Data in this exercise —
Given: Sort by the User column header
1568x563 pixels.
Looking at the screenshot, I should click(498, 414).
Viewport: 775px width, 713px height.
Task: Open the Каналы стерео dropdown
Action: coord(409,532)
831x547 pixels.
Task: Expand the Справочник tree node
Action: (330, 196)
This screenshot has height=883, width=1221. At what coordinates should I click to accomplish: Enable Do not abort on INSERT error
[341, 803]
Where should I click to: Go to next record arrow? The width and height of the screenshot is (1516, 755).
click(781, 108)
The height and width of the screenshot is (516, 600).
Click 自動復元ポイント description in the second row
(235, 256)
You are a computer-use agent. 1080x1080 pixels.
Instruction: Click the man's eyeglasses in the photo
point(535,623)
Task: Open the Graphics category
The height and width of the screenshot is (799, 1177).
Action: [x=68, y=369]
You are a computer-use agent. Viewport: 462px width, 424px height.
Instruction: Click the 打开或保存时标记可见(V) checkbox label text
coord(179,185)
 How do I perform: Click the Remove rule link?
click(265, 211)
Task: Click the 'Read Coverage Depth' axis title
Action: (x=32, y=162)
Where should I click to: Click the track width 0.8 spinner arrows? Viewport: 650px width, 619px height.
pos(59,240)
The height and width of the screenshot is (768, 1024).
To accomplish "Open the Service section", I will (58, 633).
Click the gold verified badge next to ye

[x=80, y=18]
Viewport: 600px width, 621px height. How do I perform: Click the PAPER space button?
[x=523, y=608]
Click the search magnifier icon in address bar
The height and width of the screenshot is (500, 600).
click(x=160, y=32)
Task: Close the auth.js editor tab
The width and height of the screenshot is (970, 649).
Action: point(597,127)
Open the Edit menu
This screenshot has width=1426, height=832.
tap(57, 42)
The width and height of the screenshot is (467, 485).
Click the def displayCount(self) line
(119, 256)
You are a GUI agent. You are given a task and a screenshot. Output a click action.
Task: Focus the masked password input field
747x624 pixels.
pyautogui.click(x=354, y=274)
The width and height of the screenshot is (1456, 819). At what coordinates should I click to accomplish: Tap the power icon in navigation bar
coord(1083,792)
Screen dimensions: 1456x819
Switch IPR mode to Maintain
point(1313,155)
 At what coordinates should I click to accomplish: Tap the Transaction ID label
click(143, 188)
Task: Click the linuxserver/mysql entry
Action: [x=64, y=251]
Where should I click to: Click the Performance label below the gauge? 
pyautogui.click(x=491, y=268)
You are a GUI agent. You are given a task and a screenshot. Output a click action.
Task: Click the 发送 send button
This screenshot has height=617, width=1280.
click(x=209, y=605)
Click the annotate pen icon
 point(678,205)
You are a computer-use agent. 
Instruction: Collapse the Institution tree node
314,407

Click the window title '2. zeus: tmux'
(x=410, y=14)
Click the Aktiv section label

Task prompt — Please write out the entries exactly, keeping every line intact.

Task solution —
Given: Sort by the User column header
1568x563 pixels.
Looking at the screenshot, I should click(498, 414).
Viewport: 775px width, 713px height.
Task: Open the Каналы стерео dropdown
Action: coord(409,532)
831x547 pixels.
Task: Expand the Справочник tree node
Action: (330, 196)
This screenshot has height=883, width=1221. At what coordinates should I click to accomplish: Enable Do not abort on INSERT error
[341, 803]
Where should I click to: Go to next record arrow? The width and height of the screenshot is (1516, 755).
click(781, 108)
The height and width of the screenshot is (516, 600).
Click 自動復元ポイント description in the second row
(235, 256)
You are a computer-use agent. 1080x1080 pixels.
Instruction: Click the man's eyeglasses in the photo
point(535,623)
Task: Open the Graphics category
The height and width of the screenshot is (799, 1177).
Action: [x=68, y=369]
You are a computer-use agent. Viewport: 462px width, 424px height.
Instruction: Click the 打开或保存时标记可见(V) checkbox label text
coord(179,185)
 How do I perform: Click the Remove rule link?
click(265, 211)
Task: Click the 'Read Coverage Depth' axis title
Action: (x=32, y=162)
Where should I click to: Click the track width 0.8 spinner arrows? Viewport: 650px width, 619px height.
pos(59,240)
The height and width of the screenshot is (768, 1024).
To accomplish "Open the Service section", I will (58, 633).
Click the gold verified badge next to ye

[x=80, y=18]
Viewport: 600px width, 621px height. How do I perform: Click the PAPER space button?
[x=523, y=608]
Click the search magnifier icon in address bar
The height and width of the screenshot is (500, 600).
click(x=160, y=32)
Task: Close the auth.js editor tab
The width and height of the screenshot is (970, 649).
Action: point(597,127)
Open the Edit menu
This screenshot has width=1426, height=832.
tap(57, 42)
The width and height of the screenshot is (467, 485).
Click the def displayCount(self) line
(119, 256)
You are a GUI agent. You are given a task and a screenshot. Output a click action.
Task: Focus the masked password input field
747x624 pixels.
pyautogui.click(x=354, y=274)
The width and height of the screenshot is (1456, 819). At what coordinates should I click to accomplish: Tap the power icon in navigation bar
coord(1083,792)
Screen dimensions: 1456x819
Switch IPR mode to Maintain
point(1313,155)
 At what coordinates should I click to accomplish: Tap the Transaction ID label
click(143, 188)
Task: Click the linuxserver/mysql entry
Action: [x=64, y=251]
Where should I click to: Click the Performance label below the gauge? 
pyautogui.click(x=491, y=268)
You are a GUI agent. You are given a task and a screenshot. Output a click action.
Task: Click the 发送 send button
This screenshot has height=617, width=1280.
click(x=209, y=605)
Click the annotate pen icon
 point(678,205)
You are a computer-use agent. 
Instruction: Collapse the Institution tree node
314,407

Click the window title '2. zeus: tmux'
(x=410, y=14)
Click the Aktiv section label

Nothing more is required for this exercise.